> _Task directions_:
Pictures must not appear in the copy. Set down exactly the line with "Task: Activate the" and each line after it through the end of the data below.

> _Data extract_:
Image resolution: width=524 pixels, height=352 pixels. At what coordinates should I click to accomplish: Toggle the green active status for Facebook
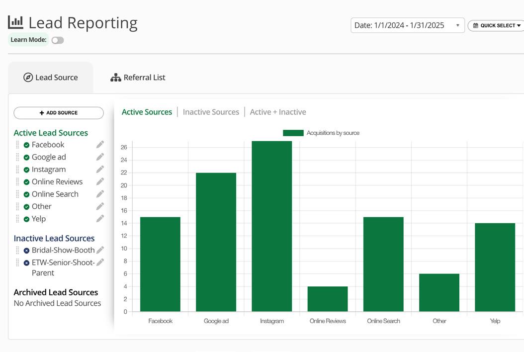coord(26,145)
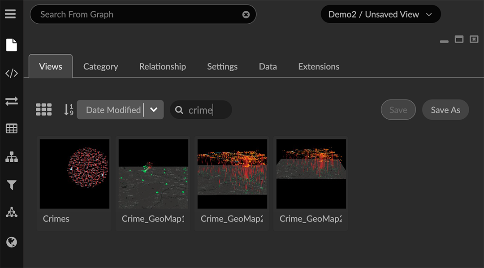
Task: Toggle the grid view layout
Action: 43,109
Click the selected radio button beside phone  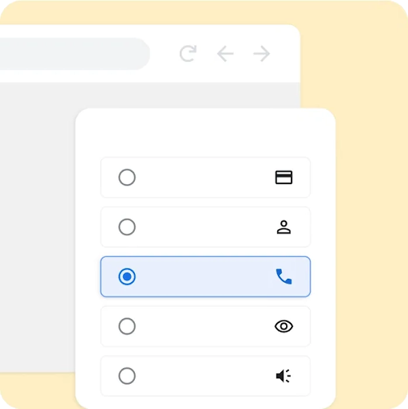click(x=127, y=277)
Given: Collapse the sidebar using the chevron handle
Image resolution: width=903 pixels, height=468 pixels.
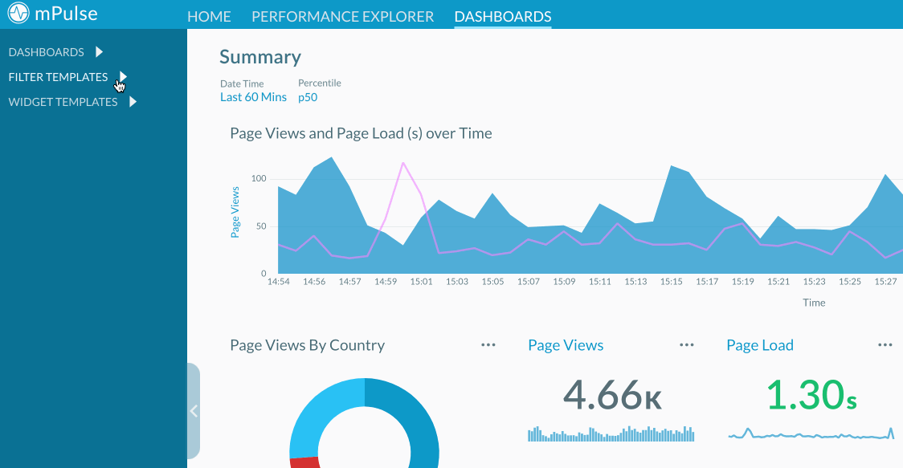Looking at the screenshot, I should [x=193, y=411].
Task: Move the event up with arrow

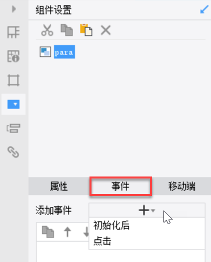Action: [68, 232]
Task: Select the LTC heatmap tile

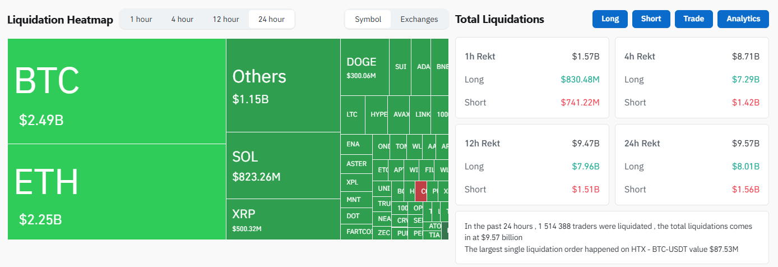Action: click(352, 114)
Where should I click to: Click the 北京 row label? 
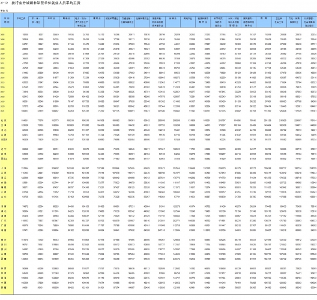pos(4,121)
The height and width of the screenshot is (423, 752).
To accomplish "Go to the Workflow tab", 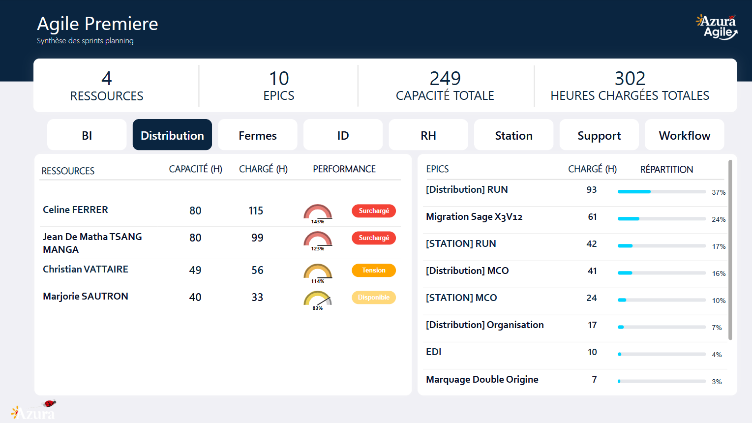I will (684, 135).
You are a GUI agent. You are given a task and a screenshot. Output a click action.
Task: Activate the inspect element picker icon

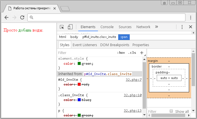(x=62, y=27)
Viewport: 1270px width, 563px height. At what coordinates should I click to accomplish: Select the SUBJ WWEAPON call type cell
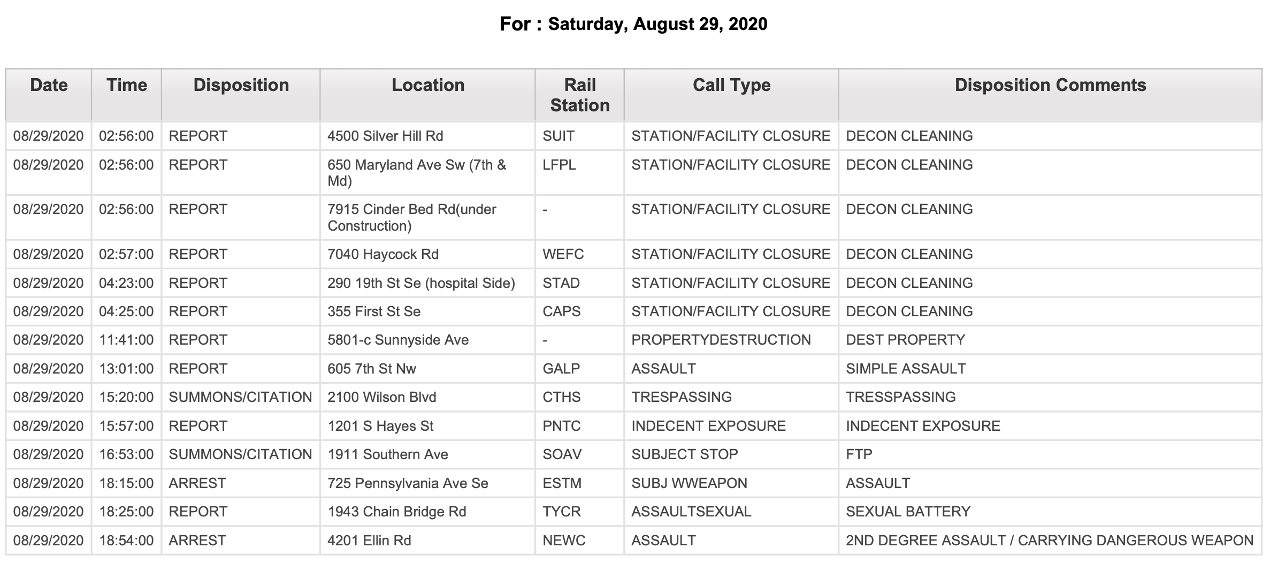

> _Final answer_:
Task: Activate the inspect element picker icon

(x=62, y=27)
Viewport: 1270px width, 563px height. At what coordinates should I click to accomplish: Select the SUBJ WWEAPON call type cell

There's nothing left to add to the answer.